Everything in this story feels so slapdash and empty. Characters randomly wander to a world, a cult randomly happens to be there, one of the protagonists randomly gets cursed. Oh, and Gaige is here for no reason, doing a job she (seemingly) has no qualifications for. Everything in this story is slapped together, put in place because, what, Gearbox wanted to do an expansion about a Cthulu-like cult and they had no better ideas on how to do it? That seems to be the case, certainly, and that air of, “eh, we have no better ideas,” permeate every minute of this expansion.

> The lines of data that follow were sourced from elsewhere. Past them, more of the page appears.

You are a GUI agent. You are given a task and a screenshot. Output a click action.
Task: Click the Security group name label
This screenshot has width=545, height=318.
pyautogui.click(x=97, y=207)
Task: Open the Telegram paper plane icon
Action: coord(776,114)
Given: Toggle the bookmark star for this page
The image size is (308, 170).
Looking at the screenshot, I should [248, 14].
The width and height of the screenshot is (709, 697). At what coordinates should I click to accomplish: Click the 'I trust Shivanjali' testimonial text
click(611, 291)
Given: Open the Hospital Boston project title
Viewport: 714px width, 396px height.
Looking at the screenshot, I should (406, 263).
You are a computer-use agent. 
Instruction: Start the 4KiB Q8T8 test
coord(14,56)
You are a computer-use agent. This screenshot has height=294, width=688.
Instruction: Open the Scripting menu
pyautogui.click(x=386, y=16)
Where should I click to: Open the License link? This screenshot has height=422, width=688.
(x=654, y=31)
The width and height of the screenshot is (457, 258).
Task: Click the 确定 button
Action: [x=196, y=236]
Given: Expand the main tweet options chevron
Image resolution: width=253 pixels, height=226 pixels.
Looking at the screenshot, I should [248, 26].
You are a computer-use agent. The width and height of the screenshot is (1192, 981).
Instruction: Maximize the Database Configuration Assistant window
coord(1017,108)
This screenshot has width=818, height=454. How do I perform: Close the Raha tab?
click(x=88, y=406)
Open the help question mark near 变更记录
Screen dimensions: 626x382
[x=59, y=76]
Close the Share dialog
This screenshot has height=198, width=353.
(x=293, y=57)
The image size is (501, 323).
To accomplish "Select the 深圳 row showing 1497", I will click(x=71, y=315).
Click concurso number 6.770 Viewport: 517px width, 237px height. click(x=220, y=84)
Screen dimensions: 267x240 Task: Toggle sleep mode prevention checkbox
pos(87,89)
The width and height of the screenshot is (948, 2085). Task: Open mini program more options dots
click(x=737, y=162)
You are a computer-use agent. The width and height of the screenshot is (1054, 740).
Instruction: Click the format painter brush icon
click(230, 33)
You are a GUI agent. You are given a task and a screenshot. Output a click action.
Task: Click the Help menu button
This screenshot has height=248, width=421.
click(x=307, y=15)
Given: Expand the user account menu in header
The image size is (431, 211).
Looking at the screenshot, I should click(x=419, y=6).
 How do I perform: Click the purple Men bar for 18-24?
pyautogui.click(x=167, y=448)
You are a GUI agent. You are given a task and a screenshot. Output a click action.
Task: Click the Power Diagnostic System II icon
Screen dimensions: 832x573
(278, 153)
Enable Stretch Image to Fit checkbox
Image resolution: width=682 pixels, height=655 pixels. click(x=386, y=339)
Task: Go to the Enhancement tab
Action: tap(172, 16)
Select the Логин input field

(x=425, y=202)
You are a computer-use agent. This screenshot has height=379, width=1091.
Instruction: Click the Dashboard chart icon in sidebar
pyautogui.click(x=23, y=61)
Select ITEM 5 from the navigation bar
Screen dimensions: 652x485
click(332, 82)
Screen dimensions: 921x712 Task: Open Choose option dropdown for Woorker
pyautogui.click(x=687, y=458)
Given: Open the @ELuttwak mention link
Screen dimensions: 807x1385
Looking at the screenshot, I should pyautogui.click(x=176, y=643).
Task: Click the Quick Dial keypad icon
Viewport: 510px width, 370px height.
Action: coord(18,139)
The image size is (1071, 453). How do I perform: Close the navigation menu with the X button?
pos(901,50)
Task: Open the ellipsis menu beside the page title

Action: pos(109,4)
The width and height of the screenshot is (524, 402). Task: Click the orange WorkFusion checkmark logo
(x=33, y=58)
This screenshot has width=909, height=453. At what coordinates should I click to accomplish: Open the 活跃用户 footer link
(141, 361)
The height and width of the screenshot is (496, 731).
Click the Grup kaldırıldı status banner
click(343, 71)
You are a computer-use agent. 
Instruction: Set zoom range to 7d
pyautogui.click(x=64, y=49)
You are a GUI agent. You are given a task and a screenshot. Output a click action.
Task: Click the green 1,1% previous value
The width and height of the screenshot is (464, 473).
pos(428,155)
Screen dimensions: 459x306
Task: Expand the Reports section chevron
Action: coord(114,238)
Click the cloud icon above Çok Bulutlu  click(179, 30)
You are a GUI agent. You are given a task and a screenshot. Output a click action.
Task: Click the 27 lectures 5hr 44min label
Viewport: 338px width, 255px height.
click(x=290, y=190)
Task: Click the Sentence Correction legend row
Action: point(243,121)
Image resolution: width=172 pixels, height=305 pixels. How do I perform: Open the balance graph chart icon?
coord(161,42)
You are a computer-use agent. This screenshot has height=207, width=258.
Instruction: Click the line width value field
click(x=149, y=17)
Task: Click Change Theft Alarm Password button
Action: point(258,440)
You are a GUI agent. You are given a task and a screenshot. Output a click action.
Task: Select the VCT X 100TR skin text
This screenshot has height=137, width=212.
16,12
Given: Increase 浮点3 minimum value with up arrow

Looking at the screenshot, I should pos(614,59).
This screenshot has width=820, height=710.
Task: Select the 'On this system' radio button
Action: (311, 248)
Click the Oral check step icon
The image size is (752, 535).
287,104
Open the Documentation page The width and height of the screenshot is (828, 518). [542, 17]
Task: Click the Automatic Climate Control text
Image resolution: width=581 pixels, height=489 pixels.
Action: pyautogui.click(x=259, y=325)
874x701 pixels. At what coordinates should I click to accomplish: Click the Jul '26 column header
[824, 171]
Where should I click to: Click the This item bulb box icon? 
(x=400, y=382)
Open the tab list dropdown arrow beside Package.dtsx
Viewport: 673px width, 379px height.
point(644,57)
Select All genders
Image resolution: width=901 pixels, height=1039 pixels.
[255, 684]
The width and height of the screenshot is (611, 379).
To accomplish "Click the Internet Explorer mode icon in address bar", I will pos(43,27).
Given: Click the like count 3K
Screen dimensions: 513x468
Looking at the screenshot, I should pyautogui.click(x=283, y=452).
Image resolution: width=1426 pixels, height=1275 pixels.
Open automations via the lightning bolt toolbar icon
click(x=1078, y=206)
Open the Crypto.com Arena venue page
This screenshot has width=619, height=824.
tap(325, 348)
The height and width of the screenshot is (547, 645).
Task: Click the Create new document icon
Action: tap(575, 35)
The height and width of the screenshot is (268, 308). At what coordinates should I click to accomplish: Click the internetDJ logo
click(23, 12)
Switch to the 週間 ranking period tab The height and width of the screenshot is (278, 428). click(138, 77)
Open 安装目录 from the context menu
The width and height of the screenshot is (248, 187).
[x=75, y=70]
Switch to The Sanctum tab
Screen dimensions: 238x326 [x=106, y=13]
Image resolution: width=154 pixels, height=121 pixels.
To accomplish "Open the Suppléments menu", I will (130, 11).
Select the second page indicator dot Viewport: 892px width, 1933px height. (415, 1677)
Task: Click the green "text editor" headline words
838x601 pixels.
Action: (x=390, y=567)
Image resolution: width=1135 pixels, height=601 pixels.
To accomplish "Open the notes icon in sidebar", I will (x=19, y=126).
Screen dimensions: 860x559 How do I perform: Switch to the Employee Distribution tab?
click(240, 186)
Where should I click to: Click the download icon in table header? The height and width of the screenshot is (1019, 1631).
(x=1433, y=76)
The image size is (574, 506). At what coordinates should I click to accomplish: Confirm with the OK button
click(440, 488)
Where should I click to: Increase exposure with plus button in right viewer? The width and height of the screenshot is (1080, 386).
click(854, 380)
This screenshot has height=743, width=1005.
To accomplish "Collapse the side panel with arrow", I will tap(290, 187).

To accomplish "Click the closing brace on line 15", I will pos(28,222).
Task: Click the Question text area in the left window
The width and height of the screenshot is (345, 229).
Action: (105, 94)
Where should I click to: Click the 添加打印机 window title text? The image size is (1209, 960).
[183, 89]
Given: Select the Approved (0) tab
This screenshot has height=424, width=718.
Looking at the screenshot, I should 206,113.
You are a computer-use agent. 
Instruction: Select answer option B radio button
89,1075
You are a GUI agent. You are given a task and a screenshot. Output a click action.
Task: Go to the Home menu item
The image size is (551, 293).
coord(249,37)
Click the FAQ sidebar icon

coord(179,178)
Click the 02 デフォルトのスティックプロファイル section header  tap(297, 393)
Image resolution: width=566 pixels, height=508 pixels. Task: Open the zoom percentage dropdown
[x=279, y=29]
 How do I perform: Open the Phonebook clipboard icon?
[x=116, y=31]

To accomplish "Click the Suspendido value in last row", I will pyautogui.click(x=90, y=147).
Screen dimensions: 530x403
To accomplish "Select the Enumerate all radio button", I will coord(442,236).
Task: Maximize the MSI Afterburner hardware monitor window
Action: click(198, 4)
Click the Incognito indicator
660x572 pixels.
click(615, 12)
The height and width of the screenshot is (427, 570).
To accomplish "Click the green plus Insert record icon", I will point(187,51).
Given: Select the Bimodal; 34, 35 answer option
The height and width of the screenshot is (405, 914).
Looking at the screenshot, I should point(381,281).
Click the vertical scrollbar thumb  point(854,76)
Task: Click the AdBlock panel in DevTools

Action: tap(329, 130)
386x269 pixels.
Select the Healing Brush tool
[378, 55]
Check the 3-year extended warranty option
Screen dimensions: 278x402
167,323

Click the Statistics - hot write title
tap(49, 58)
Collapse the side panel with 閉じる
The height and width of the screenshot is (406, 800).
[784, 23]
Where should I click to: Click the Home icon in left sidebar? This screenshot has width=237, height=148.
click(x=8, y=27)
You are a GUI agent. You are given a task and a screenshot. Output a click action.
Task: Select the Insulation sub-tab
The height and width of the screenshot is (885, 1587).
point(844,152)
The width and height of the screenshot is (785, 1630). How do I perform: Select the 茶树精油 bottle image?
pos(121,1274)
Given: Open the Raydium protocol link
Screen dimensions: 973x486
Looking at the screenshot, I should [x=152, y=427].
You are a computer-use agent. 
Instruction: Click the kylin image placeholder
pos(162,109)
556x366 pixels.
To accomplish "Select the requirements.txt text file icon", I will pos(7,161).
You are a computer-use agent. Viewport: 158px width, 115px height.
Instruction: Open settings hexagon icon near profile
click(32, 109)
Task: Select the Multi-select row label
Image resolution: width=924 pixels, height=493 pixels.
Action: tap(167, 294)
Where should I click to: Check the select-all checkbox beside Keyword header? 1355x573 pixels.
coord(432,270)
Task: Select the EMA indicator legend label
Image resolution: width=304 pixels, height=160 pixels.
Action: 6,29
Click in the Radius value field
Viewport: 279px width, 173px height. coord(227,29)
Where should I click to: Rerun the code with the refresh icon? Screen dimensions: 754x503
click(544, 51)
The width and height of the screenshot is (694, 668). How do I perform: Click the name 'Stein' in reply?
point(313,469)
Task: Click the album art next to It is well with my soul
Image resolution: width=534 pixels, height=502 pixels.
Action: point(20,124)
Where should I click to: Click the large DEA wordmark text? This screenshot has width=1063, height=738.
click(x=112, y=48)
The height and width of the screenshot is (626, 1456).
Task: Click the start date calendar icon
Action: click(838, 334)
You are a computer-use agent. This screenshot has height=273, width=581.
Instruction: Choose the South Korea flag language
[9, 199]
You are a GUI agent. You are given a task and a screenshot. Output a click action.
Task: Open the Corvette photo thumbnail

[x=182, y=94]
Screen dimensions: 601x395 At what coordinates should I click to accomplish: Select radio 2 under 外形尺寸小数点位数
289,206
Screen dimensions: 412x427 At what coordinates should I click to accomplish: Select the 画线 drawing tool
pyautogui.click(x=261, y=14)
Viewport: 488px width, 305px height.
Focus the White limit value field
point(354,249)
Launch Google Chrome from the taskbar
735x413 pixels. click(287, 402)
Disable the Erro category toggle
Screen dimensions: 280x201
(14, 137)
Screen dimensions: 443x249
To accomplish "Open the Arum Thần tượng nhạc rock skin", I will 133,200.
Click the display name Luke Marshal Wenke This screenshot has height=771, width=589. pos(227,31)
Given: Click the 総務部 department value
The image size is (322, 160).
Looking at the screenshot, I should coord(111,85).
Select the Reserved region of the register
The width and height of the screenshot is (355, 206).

When you think about it, this expansion doesn’t really do anything new or interesting. It’s a horror setting that you wander around in, which was already done back in the original Borderlands with The Zombie Island of Dr. Nedd. Hell, that expansion did more with its setting and concept, playing around with horror monsters and movie monstrosities, better than this third Borderlands 3 expansion ever does. All we have here is an icy planet, some tentacle theming, and a whole lot more of the same enemies we’ve been fighting since the very start of this whole game. It’s recycled content, spat out for fifteen bucks (if you bought it when it first came out), devoid of anything close to originality.
I was honestly so bored playing through this expansion. I wanted to like it. I wanted Gearbox to show me that there was something interesting the game could say about Hammerlock and Wainwright. I wanted the game to do something fun with Gaige since it decided to bring her back (after she made no appearance in the main adventure of Borderlands 3 at all). I wanted the storytellers to have something interesting to say about Xylourgos and this cult that populates this world. But they didn’t. Not once. Not ever.
Guns, Love, and Tentacles: the Marriage of Wainwright & Hammerlock exemplifies Borderlands 3 for all the wrong reasons. I struggled with this adventure because, frankly, the good gameplay of Borderlands 3 can only be stretched so far. This is a repetitive and boring mess of an expansion that barely skirts by because the gunplay is fun. If Borderlands 3 itself were a worse game I don’t think I could have completed this expansion. There’s no fun to be had here, and the longer I have to play through awful expansions the more I’m thinking I’m never even going to be able to convince myself to come back to Borderlands 3 at all. There’s a reason people went back to playing Borderlands 2 so soon after this whole game came out: it’s better constructed in almost every way.
I think there’s a little core, a kernel of an idea in Guns, Love, and Tentacles: the Marriage of Wainwright & Hammerlock that maybe could have been interesting if it were in the right hands. The version we got, though, sucks, and even if I go back to Borderlands 3 to play through the main adventure again I’m definitely not playing this expansion. I’ve already been bored by it once, and once was enough.